Lockheed Martin said the company is proud to partner with NASA to provide the Orion spacecraft for NASA’s Artemis mission. This order includes spacecraft, mission planning and support, and takes us into the 2030s. Artemis’ goal is to establish a sustainable human presence on and around the Moon by the end of the 2020s. NASA plans to use the lessons learned through the program to help astronauts reach Mars in the late 2030s or early 2040s.
The program’s first mission, Artemis 1, is scheduled to launch from NASA’s Kennedy Space Center in Florida in mid-November. It was a long journey to launch an unmanned Orion into lunar orbit and back. Artemis 1 will be the first mission for SLS and the second for Orion, which completed a brief Earth-orbiting test flight in 2014.
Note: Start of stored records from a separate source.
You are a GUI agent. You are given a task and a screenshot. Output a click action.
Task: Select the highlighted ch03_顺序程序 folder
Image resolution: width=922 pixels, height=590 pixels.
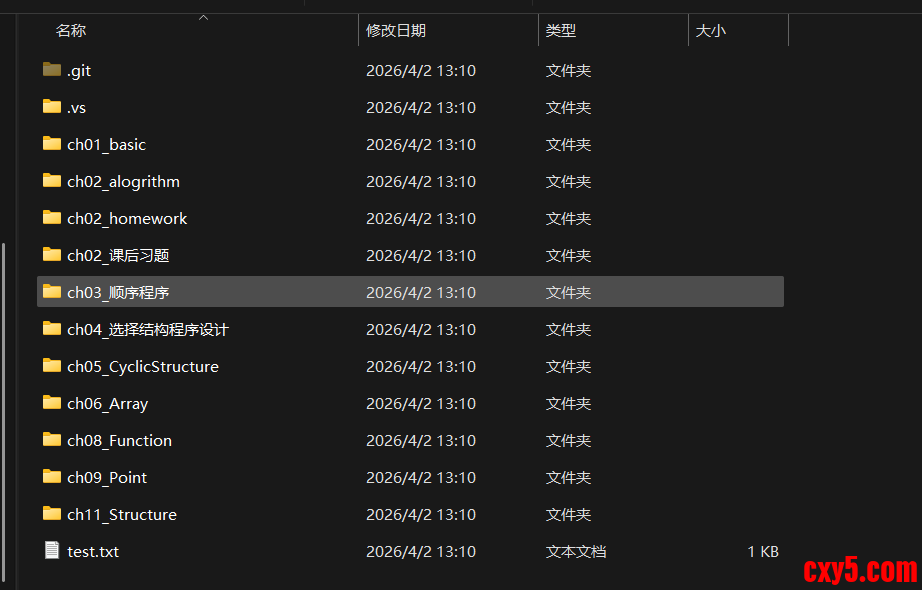click(x=125, y=292)
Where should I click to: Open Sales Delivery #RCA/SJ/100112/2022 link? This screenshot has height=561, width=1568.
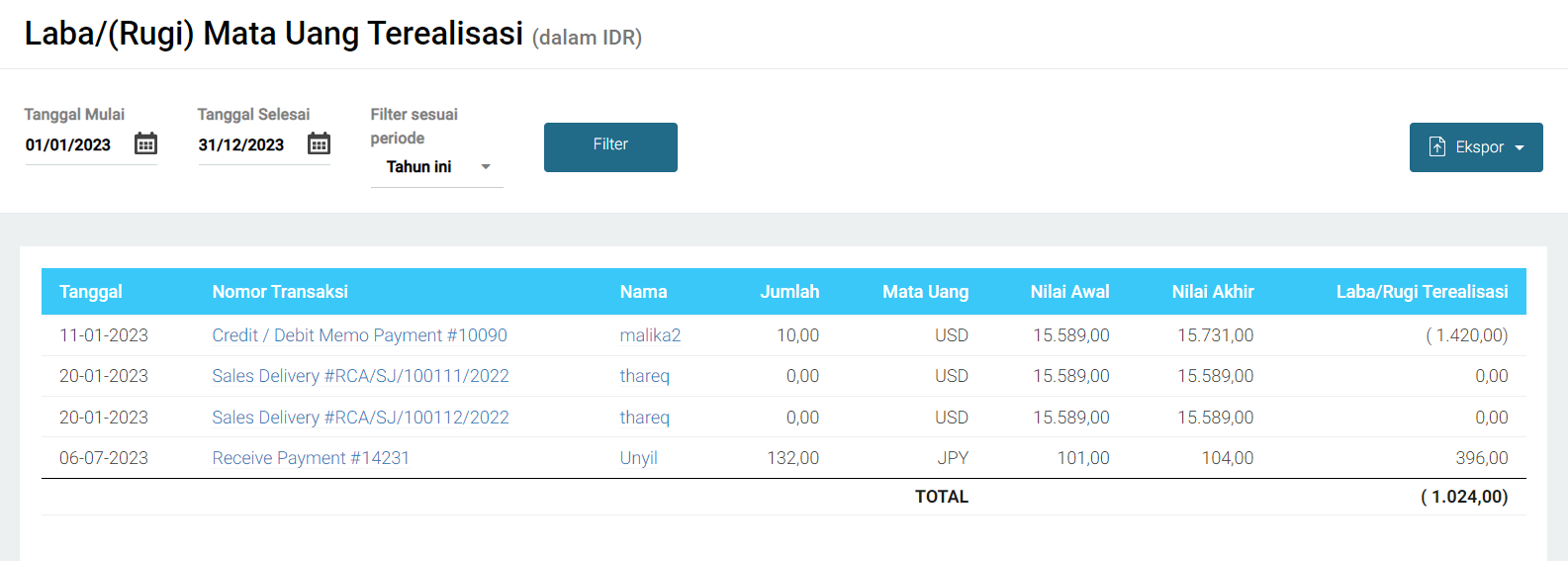coord(360,418)
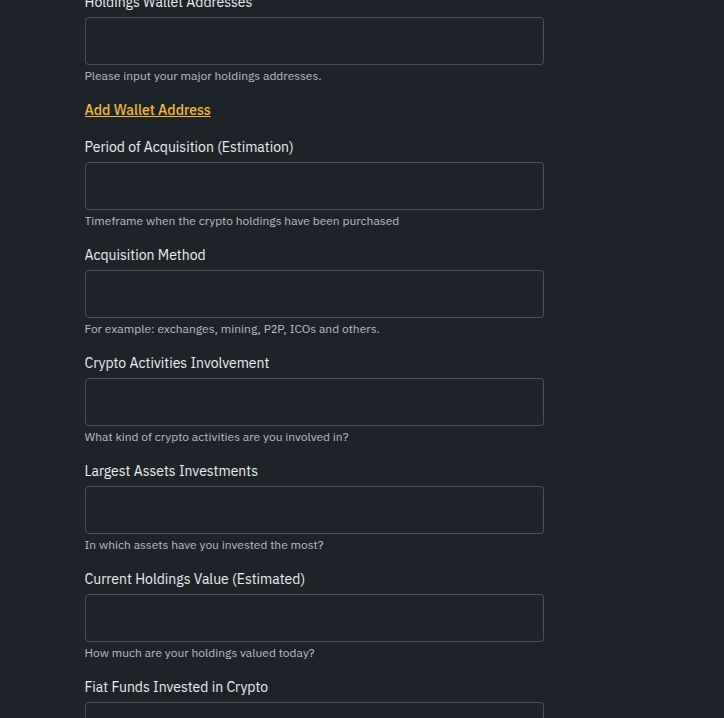Click the "For example: exchanges, mining" hint text
The image size is (724, 718).
(x=232, y=329)
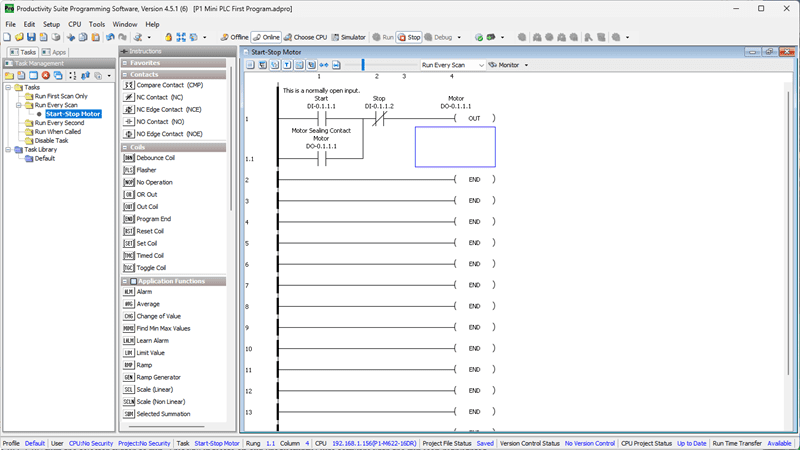Select the NC Contact instruction icon
The width and height of the screenshot is (800, 450).
tap(129, 98)
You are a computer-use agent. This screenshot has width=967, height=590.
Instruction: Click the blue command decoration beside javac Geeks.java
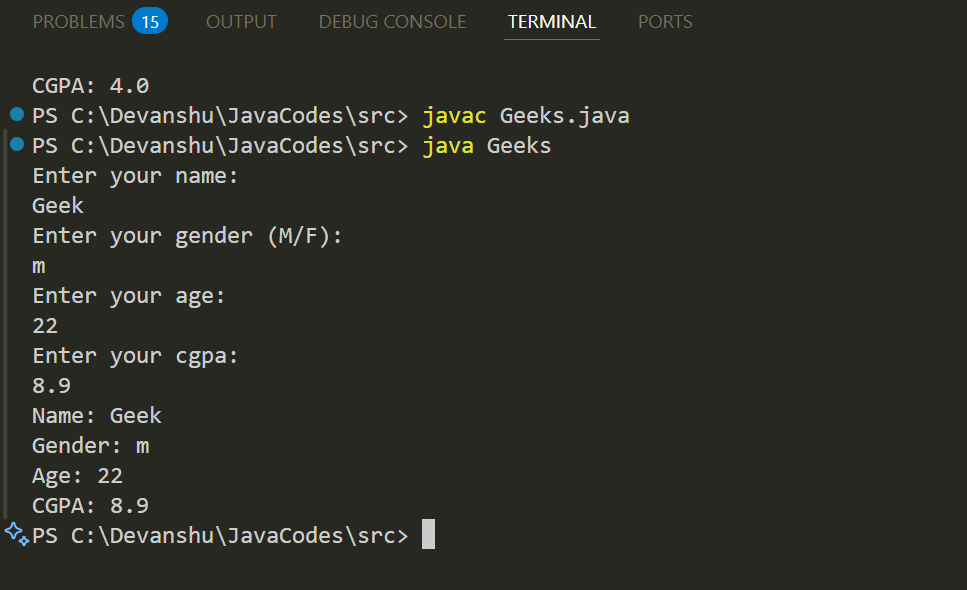coord(15,114)
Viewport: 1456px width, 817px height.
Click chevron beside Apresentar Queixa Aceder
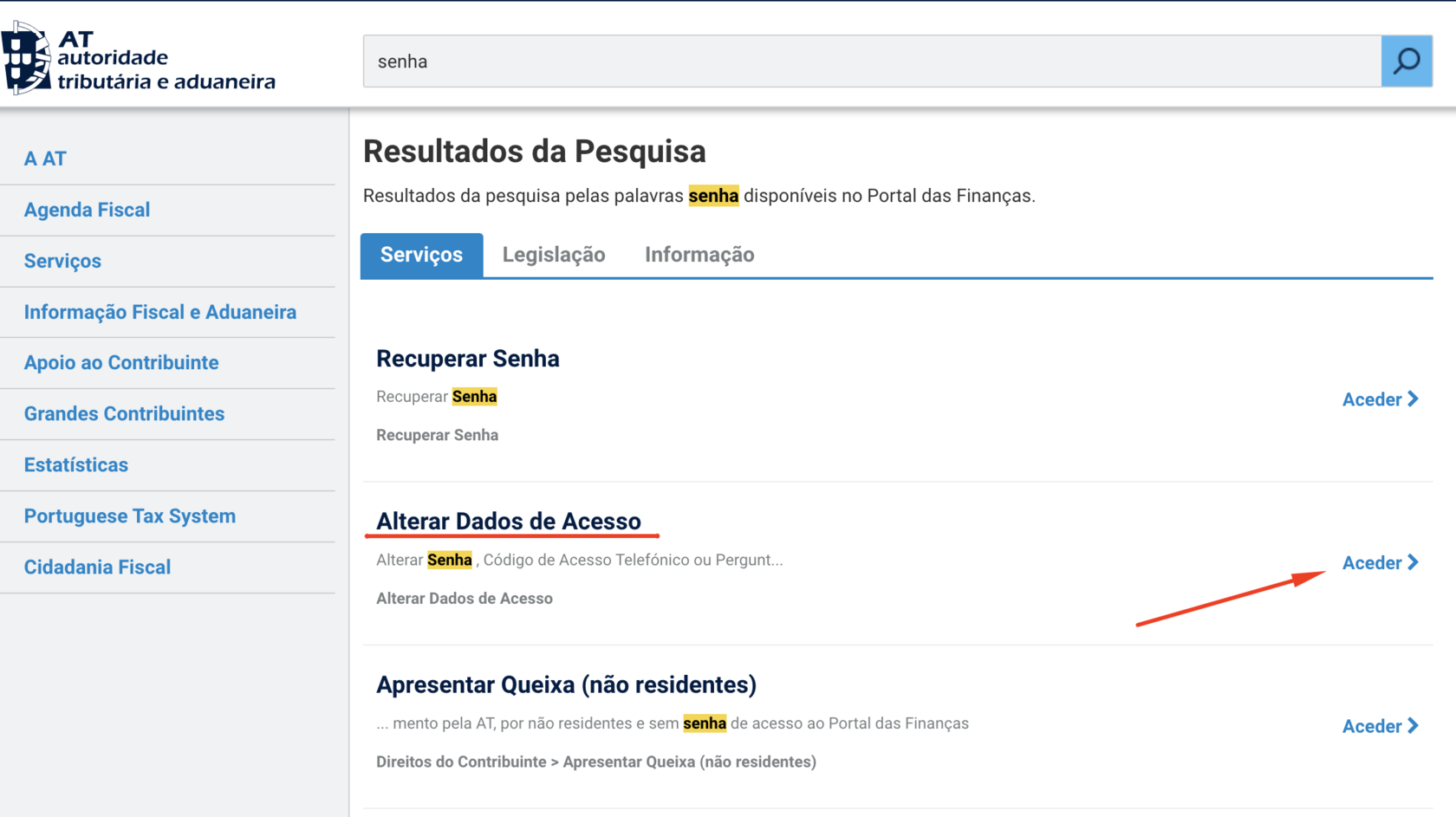point(1414,725)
If all goes according to plan, Artemis 2 will launch astronauts around the moon in 2024, and Artemis 3 will land near the lunar south pole a year or so later. The sixth to eighth missions will likely take place in the late 2020s to early 2030s, when the Artemis program will be relatively mature.
NASA previously ordered three Orion capsules through the contract in 2019. So if the agency chooses, it can order six more in the future. Together, NASA and Lockheed Martin have dramatically reduced Orion’s cost over the years. The spacecraft built for Artemis missions three to five are 50 percent cheaper than Orion’s design and development stage spacecraft, Lockheed Martin representatives said. The three new capsules ordered will still be 30% cheaper.